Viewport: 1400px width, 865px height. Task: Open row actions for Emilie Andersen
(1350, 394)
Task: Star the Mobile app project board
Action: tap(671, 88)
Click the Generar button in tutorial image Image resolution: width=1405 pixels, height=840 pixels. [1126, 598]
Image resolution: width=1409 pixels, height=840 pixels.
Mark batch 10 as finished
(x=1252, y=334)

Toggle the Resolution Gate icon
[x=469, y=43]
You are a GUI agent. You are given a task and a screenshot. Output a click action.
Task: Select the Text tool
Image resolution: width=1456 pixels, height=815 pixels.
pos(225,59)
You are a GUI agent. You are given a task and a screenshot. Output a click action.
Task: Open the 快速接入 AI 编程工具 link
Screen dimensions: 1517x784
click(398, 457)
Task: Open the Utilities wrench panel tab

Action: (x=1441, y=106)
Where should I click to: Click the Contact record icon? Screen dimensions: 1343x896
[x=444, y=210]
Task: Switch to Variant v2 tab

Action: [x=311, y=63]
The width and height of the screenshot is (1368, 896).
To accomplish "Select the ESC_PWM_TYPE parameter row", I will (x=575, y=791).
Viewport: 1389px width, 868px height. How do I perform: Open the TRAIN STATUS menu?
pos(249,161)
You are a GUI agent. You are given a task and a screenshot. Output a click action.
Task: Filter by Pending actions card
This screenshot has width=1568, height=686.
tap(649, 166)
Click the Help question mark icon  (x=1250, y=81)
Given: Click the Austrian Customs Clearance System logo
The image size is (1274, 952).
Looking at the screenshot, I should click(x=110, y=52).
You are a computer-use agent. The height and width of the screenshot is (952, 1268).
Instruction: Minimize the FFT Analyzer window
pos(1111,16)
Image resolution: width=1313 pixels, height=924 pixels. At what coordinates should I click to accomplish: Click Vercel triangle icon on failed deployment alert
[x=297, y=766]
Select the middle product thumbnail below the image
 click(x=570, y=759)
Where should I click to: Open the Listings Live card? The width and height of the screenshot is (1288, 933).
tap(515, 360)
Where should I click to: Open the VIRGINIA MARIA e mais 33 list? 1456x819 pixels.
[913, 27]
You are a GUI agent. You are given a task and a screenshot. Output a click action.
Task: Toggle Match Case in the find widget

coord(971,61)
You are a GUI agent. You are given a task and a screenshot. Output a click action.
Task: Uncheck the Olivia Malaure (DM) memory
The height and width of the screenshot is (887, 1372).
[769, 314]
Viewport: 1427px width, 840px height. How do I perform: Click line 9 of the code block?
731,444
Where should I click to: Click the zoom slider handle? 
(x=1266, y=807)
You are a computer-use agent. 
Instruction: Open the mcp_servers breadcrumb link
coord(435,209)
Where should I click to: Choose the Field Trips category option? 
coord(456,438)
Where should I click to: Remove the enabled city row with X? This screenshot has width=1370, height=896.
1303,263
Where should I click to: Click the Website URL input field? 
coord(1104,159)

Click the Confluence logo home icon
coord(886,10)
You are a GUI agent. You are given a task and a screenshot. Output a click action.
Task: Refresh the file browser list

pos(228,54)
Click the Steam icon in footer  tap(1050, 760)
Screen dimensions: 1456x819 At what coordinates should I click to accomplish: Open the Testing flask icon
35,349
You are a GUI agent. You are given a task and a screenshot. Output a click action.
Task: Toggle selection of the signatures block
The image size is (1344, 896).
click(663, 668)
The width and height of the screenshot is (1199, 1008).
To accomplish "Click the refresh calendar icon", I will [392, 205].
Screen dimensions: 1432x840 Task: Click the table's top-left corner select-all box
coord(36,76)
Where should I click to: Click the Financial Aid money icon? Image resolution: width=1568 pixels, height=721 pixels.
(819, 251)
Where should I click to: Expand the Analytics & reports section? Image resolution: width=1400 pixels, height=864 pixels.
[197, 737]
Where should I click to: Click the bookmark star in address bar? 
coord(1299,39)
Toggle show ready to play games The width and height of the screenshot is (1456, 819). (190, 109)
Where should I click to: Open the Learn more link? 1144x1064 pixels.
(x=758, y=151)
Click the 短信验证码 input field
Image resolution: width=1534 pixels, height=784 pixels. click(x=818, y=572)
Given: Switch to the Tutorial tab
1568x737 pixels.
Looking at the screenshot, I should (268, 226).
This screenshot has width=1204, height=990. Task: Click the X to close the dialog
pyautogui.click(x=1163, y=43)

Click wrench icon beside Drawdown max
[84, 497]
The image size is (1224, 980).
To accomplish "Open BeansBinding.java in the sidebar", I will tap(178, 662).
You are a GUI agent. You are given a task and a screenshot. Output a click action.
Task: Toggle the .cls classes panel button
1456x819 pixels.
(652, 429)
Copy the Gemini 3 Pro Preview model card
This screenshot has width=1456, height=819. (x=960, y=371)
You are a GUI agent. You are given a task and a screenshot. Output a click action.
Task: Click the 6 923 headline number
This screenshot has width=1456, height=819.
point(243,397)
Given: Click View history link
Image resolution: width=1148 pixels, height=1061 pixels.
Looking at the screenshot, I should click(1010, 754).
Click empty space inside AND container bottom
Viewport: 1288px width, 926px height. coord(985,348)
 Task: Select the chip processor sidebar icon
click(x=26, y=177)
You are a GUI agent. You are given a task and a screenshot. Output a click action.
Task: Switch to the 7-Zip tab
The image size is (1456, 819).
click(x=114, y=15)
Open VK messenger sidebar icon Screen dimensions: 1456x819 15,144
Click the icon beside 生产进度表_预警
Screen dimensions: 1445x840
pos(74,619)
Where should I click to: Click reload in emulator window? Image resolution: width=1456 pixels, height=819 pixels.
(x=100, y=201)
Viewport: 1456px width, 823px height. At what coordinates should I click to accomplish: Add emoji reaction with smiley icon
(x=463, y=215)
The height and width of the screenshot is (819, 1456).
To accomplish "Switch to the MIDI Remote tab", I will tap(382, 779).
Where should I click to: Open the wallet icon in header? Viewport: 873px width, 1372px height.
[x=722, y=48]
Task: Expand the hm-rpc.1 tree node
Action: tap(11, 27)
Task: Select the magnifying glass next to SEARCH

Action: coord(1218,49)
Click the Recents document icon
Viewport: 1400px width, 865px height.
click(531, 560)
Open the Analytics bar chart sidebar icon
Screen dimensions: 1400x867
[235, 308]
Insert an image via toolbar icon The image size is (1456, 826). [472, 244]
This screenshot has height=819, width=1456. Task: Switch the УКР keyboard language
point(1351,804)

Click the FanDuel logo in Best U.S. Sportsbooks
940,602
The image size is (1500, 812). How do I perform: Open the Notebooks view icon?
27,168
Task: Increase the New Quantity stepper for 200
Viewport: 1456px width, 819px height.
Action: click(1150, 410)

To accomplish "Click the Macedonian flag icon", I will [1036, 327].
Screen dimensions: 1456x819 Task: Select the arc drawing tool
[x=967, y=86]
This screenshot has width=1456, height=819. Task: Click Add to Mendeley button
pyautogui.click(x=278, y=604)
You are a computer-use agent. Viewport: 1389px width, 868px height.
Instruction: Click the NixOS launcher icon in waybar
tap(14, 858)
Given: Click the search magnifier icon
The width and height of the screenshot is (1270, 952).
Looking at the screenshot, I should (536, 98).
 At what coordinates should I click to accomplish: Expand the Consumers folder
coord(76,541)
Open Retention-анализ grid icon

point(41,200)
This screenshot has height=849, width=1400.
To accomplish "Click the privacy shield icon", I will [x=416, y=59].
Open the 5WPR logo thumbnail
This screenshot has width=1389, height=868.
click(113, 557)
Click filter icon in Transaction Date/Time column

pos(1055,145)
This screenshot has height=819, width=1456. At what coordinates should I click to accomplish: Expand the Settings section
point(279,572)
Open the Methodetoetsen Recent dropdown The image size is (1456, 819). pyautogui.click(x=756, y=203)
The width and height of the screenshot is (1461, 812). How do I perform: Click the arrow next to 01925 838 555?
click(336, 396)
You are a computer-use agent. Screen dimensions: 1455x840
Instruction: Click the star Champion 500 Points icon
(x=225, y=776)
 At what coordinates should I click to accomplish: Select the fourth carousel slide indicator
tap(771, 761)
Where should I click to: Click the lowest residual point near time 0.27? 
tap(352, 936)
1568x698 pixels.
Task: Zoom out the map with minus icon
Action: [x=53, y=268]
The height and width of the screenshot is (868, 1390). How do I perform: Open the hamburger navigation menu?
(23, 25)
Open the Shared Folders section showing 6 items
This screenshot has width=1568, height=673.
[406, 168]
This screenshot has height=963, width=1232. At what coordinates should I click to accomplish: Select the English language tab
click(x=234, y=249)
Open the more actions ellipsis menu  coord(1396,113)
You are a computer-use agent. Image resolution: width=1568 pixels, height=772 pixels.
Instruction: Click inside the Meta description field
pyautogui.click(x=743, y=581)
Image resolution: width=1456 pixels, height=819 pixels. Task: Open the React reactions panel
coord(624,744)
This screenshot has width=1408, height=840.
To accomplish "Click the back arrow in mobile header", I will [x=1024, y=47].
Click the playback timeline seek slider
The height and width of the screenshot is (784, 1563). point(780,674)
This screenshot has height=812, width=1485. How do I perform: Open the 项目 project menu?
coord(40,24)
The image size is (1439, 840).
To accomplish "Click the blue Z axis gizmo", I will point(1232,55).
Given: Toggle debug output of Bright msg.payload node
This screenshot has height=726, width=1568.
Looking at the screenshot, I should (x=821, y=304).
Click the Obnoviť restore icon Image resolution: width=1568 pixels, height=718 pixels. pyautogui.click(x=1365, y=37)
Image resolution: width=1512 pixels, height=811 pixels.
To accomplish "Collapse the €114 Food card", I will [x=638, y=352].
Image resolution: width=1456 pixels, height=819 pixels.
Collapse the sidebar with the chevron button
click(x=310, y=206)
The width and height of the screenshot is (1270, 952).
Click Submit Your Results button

Problem details => From the first line of the records above down to the line containing "Click the Help", repeat each line exactly as written. Include both of those lines and add nothing.

Task result =>
Viewport: 1400px width, 865px height. Task: Open row actions for Emilie Andersen
(1350, 394)
Task: Star the Mobile app project board
Action: tap(671, 88)
Click the Generar button in tutorial image Image resolution: width=1405 pixels, height=840 pixels. [1126, 598]
Image resolution: width=1409 pixels, height=840 pixels.
Mark batch 10 as finished
(x=1252, y=334)

Toggle the Resolution Gate icon
[x=469, y=43]
You are a GUI agent. You are given a task and a screenshot. Output a click action.
Task: Select the Text tool
Image resolution: width=1456 pixels, height=815 pixels.
pos(225,59)
You are a GUI agent. You are given a task and a screenshot. Output a click action.
Task: Open the 快速接入 AI 编程工具 link
Screen dimensions: 1517x784
click(398, 457)
Task: Open the Utilities wrench panel tab

Action: (x=1441, y=106)
Where should I click to: Click the Contact record icon? Screen dimensions: 1343x896
[x=444, y=210]
Task: Switch to Variant v2 tab

Action: [x=311, y=63]
The width and height of the screenshot is (1368, 896).
To accomplish "Select the ESC_PWM_TYPE parameter row", I will (x=575, y=791).
Viewport: 1389px width, 868px height. How do I perform: Open the TRAIN STATUS menu?
pos(249,161)
You are a GUI agent. You are given a task and a screenshot. Output a click action.
Task: Filter by Pending actions card
This screenshot has width=1568, height=686.
tap(649, 166)
Click the Help question mark icon  (x=1250, y=81)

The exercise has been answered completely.